In the beginning, my AS guy complimented me all the time and then when it seemed to get more serious between us, he stopped. I still continue to compliment him so....... what's up?
Back to original question - how do I ask for compliments without sounding like a moron?
If the guy has learned some social skills, they probably involve a lot of situational things like "when not to be angry", and "when to be sensitive", and "how not to upset someone". My guess at this situation based on limited information is that he missed signals of your feelings for him, and when you blurted it out, it hit him rather unexpectedly. If you just now confessed you had feelings for him, he probably didn't think of your relationship that way.
When you blurted it out, he was suddenly aware of a piece of information that he had been lacking. The new information caused him to change the way he viewed the situation and do things that were different, like be sensitive. As a friend, he may have thought he was just having a spirited argument, or just venting because he had a bad day, or w/e. He may not have realized how upset you were getting until you broke down. When you say he was "not nice", was he cursing at you? What was the argument about? Was he just in a bad mood? "Not nice" covers a lot of ground from pouty and brooding to screaming and violent. If he was having a meltdown, what was it about?

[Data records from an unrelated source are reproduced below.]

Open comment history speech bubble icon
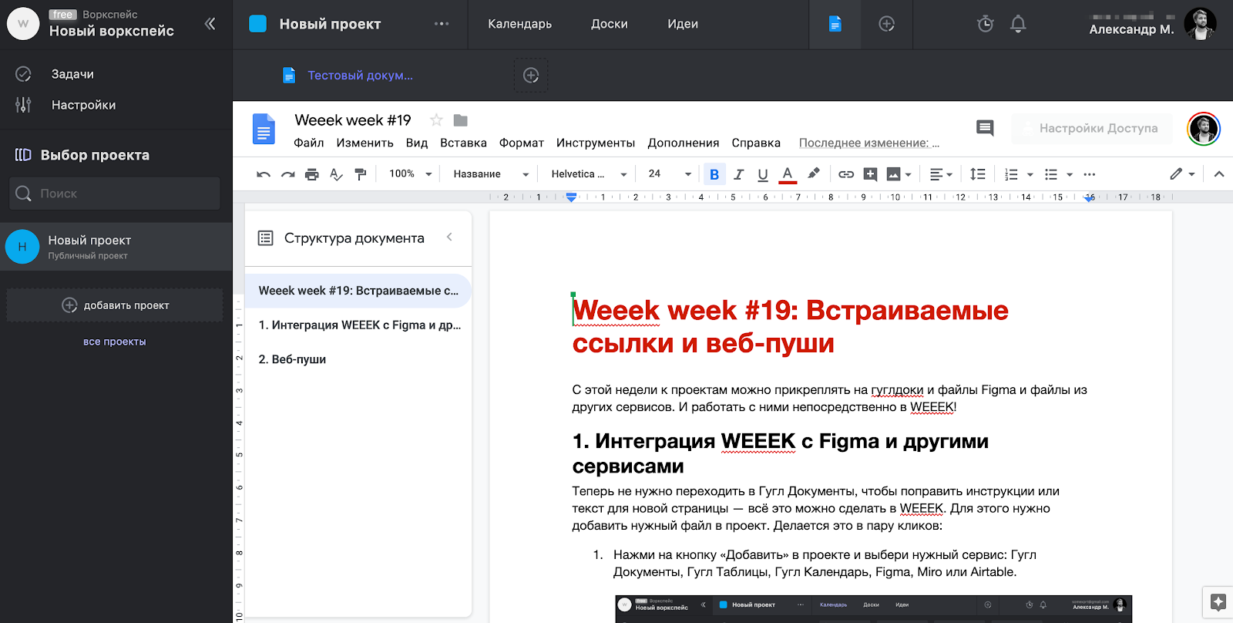click(984, 128)
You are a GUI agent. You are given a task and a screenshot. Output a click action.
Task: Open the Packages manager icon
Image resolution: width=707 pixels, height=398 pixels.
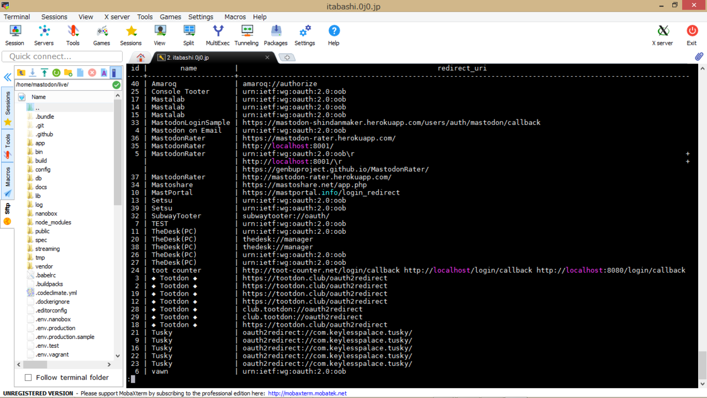[276, 35]
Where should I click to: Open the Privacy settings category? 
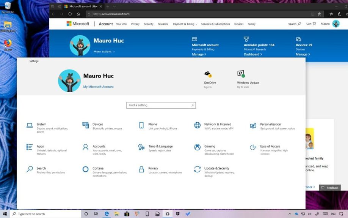(153, 169)
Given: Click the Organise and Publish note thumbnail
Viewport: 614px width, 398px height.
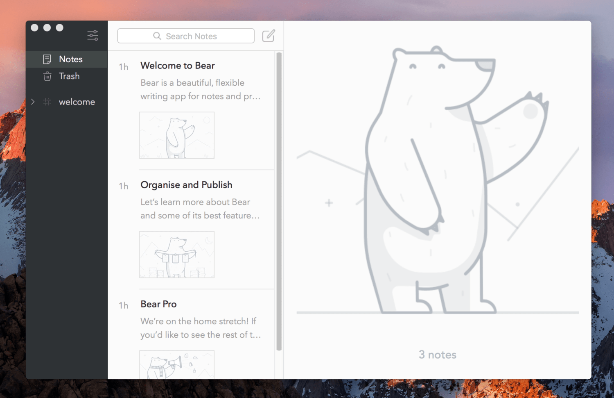Looking at the screenshot, I should coord(177,255).
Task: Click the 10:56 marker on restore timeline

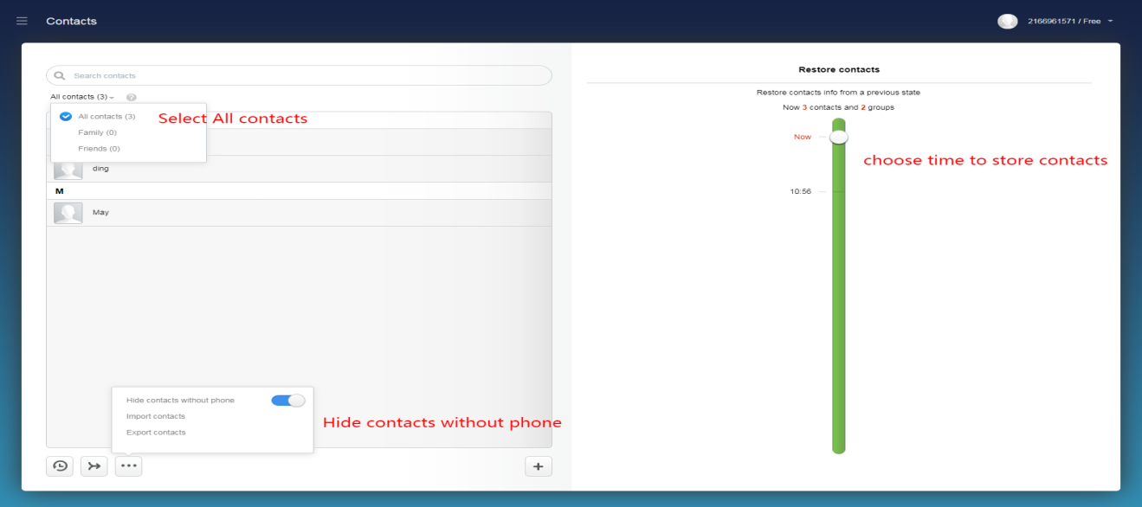Action: (x=801, y=192)
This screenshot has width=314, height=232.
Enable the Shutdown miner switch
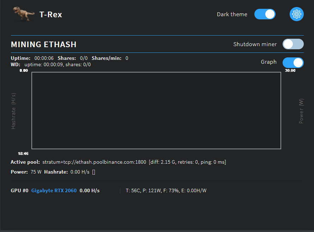pyautogui.click(x=293, y=44)
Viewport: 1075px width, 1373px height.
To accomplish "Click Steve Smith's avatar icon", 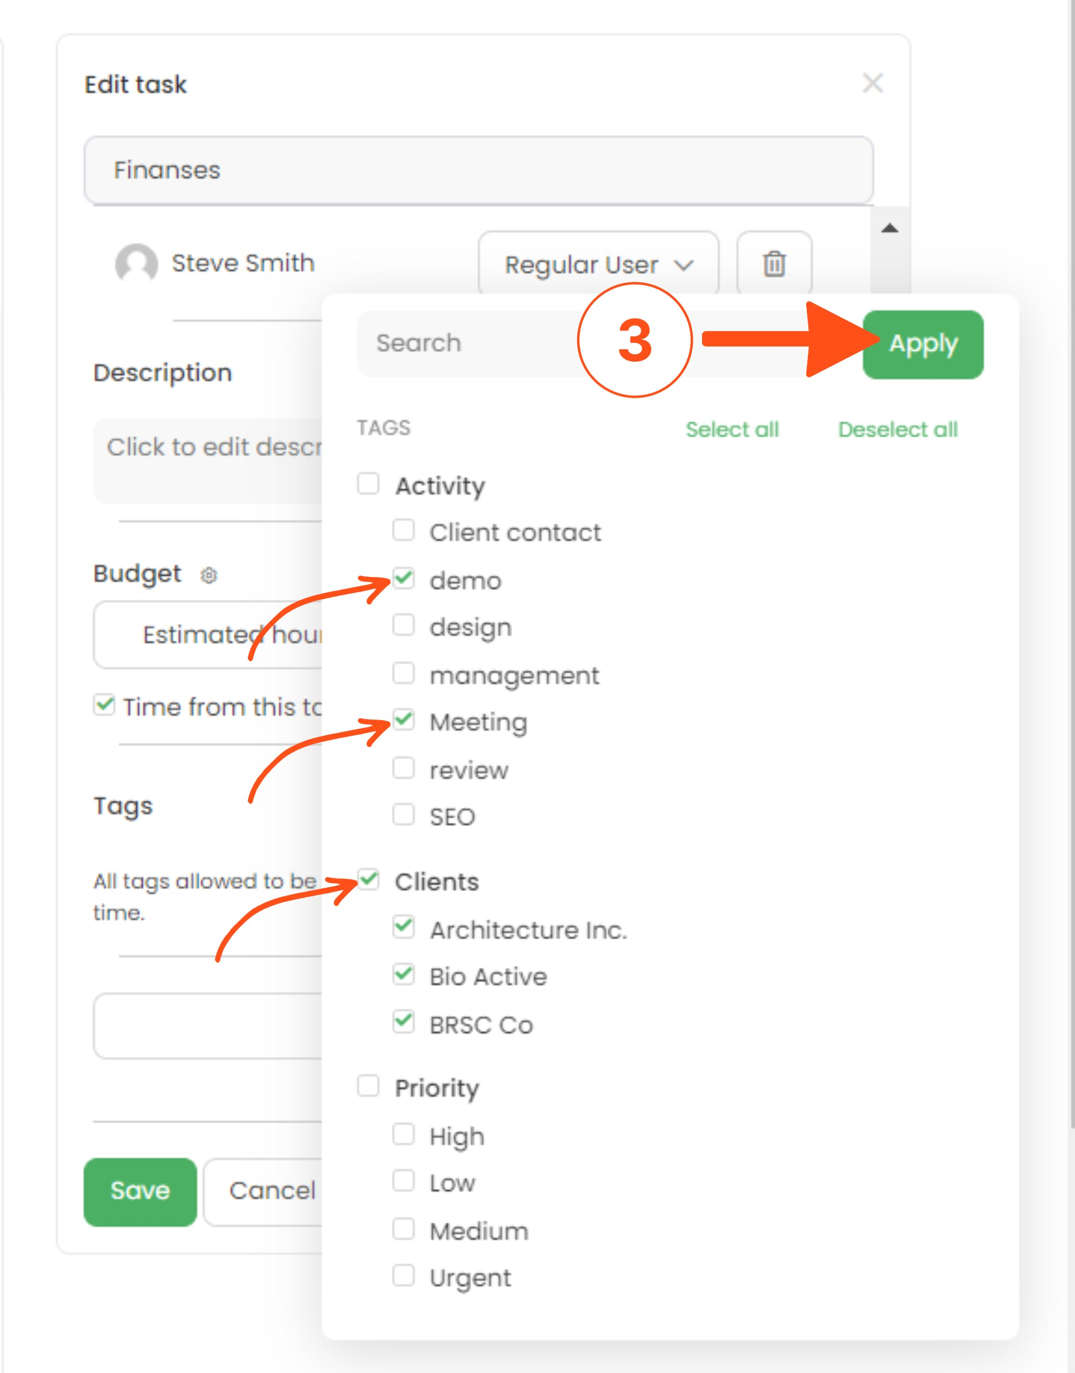I will [x=137, y=264].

Either way, if he didn't want a relationship, the most likely thing for him to do would have been to cut off contact with you. That he's talking to you still, and even more, is probably a positive sign. I doubt he's put you in the friend zone. He probably doesn't even have such a thing if he doesn't talk to many people. He may, in fact, have had romantic feelings all along but thought you were "out of his league" or just "wouldn't be interested in a guy like me", and was hiding himself.
My opinion is that he may have little or no experience with romantic relationships and has no idea what's expected of him and how to handle himself, so he's just being really nice and trying hard not to say something inappropriate. After all, you might say "you're a nice looking lady; most guys would be happy to have you" to a friend as a way of showing support. If he said this stuff before, it was probably in that context. It's something entirely different to say this with romance in mind. He may not know how or when to say these things without it sounding too sexual. He may also have thought "I blew it" after this incident, and is trying to decide if he still has any shot.
The important thing is, if you're going to have a relationship with an introverted, AS guy, this is the sort of stuff you're going to have to learn to deal with. He won't read signals. You have to tell him what you want in words that he can understand. You have to be open and clear. You probably need to think about having a talk about where you stand in this relationship, just ask if he has any feelings for you, is it going anywhere, or what not. He's not going to figure it out on his own, and you'll just get frustrated waiting.
How to ask for compliments without sounding like a moron? The only subtle way I can think of is this. You might try making up stuff like saying "so and so said I was a boring person", and invite him to argue, making it into a supportive type thing. I doubt he'll respond to your compliments about him. He may appreciate them, but it won't occur to him that you're fishing for a response.
Thanks, Zur-Darkstar -
I posted earlier that the fight was about phone calls. Him getting too many sales calls and from another friend who he is not talking to now and then me (although he said I was the least of his issues). He really hates phone calls. He was just mean in the words he used, but didn't call me names or swear. Just when someone is sweet and polite 99% of the time before and then to be mean was shocking.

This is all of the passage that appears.